WORKING DATA:
■ ■ ■ ■
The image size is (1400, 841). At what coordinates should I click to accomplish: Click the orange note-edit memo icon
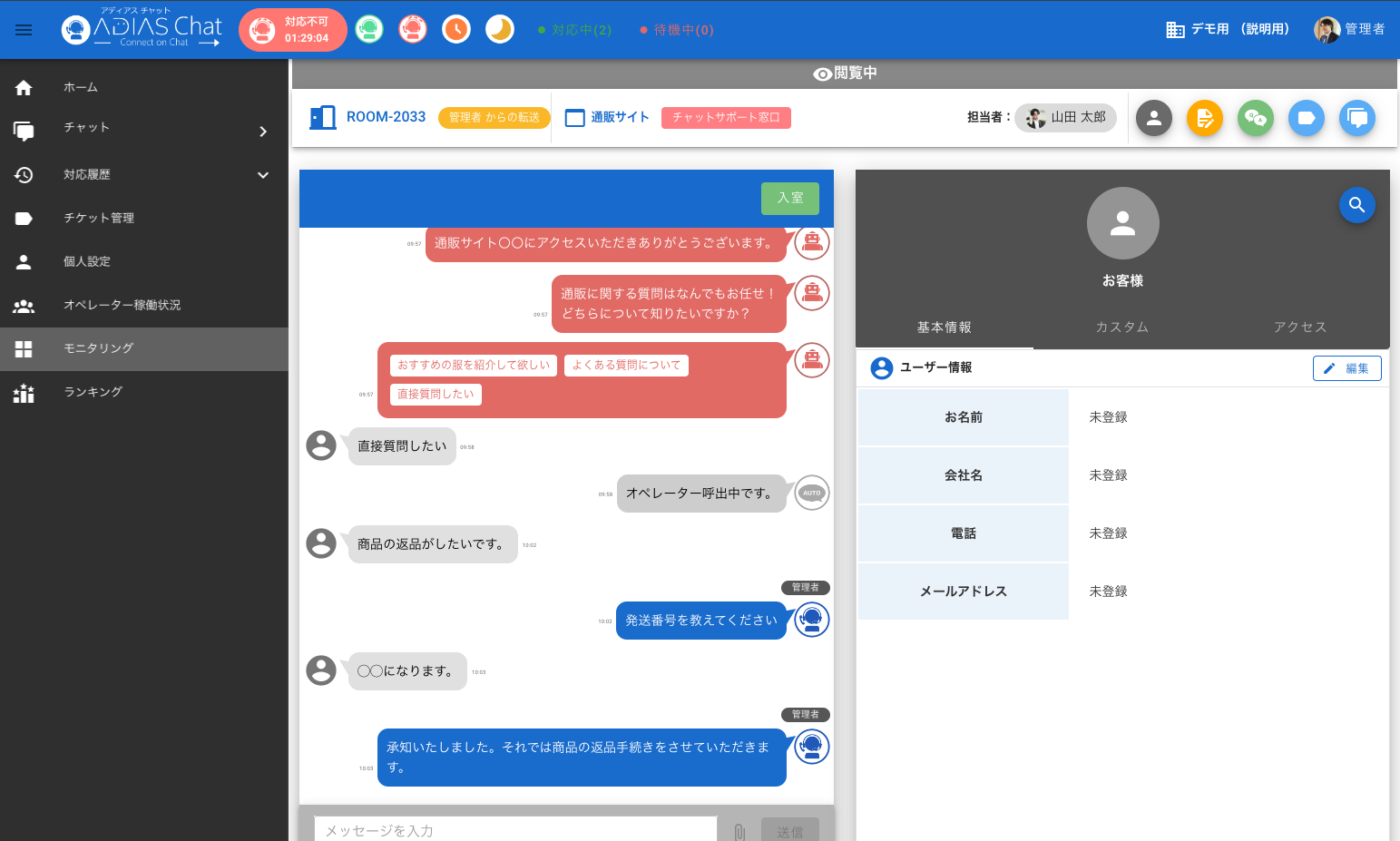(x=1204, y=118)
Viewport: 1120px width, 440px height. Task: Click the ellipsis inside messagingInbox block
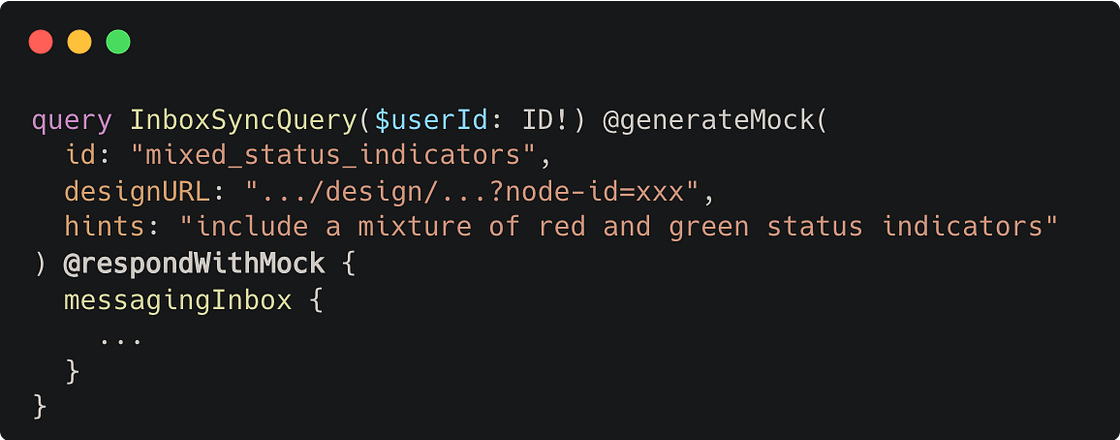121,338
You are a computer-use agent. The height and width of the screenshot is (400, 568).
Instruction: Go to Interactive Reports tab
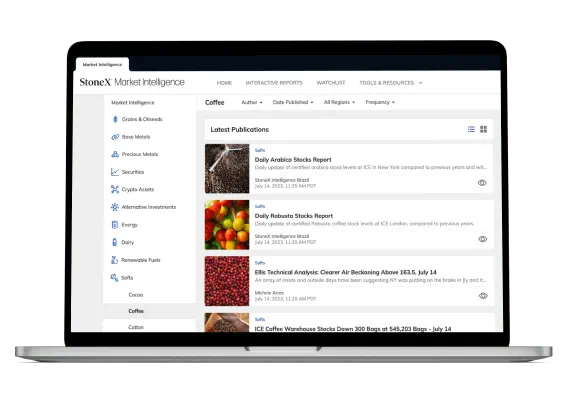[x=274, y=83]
■ ■ ■ ■
PROBLEM DETAILS: Retype the whole listing exactly. Do not include the pictures.

ANSWER FOR THIS EXERCISE:
The image size is (1400, 841). At what coordinates should I click to accomplish: Click the orange note-edit memo icon
(x=1204, y=118)
Viewport: 1120px width, 440px height. Task: Click the ellipsis inside messagingInbox block
121,338
You are a computer-use agent. The height and width of the screenshot is (400, 568).
Instruction: Go to Interactive Reports tab
[x=274, y=83]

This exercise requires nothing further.